# Auratus color morph ID



## Sea-Agg09 (Feb 2, 2013)

These frogs we recieved at the aquarium I work at. We were sent some frogs from another reputable institution. We recieved 12 frogs in total. They all look pretty healthy and active. We weren't given specifics as to the morph or local origin of these frogs, so I'm trying to figure out what I can for our records. I've contacted the senders to get the info they have on them, but that might not be as much as we would like. 10 are black and green, but we're not sure where from. Any help is greatly appreciated. 






1 is a black and blue. 





1 I am honestly not sure. It is a solid black a yellow (almost lime) stripes. He hides much more than the others. I have a pic comparing him to the normal black/greens.


----------



## epiphytes etc. (Nov 22, 2010)

Unfortunately, you won't be able to tell locale.


----------



## Lukeomelas (Mar 15, 2005)

epiphytes etc. said:


> Unfortunately, you won't be able to tell locale.

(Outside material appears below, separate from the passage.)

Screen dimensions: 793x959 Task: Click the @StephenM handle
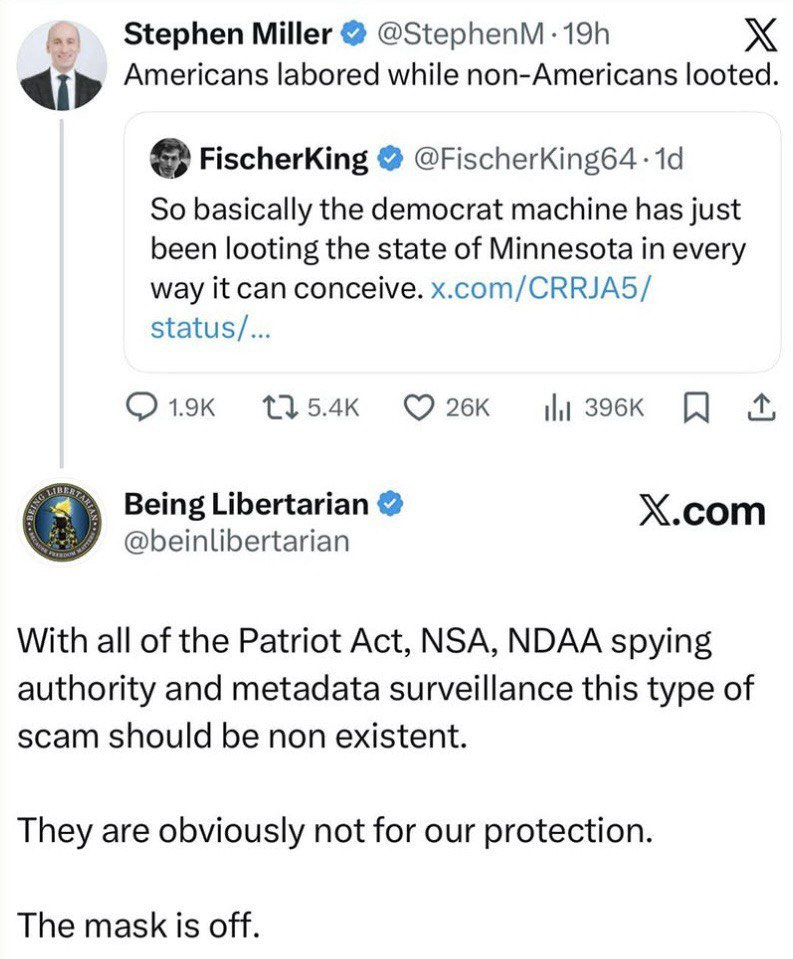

I agree. You can never be sure by looks alone. Hopefully the sender will have more info for you. With the differences in color it's likely they are a bunch of misfits. At least you can enjoy them.


Sent from my iPhone using Tapatalk


----------



## Sea-Agg09 (Feb 2, 2013)

I wasnt very clear. I know there is a Hawaiian and Panamanian Auratus. I wasn't sure if you could tell the difference between the two based on looks. I realize I wont be able to get the strain or specific collection point on any of these guys. 

I am also wondering if the blue and yellow individuals are truely different strains, and hence should be separated from the group, or if they are just slight variations from a similar morph, and can be housed together.


----------



## epiphytes etc. (Nov 22, 2010)

If that's the case, the yellowish ones are Hawaiian. The blue and black are ' blue and black'


----------



## Gocubs (Apr 23, 2012)

If they came from another zoo or aquarium you can not be certain as most zoological institutions mix their frogs. These ooffspring could be mixes of any number of morphs.


----------



## thedude (Nov 28, 2007)

Your records should just say "mixed local auratus, do not distribute."

Or something along those lines.


----------



## Gocubs (Apr 23, 2012)

Pretty and healthy which is all that matters in the end.


----------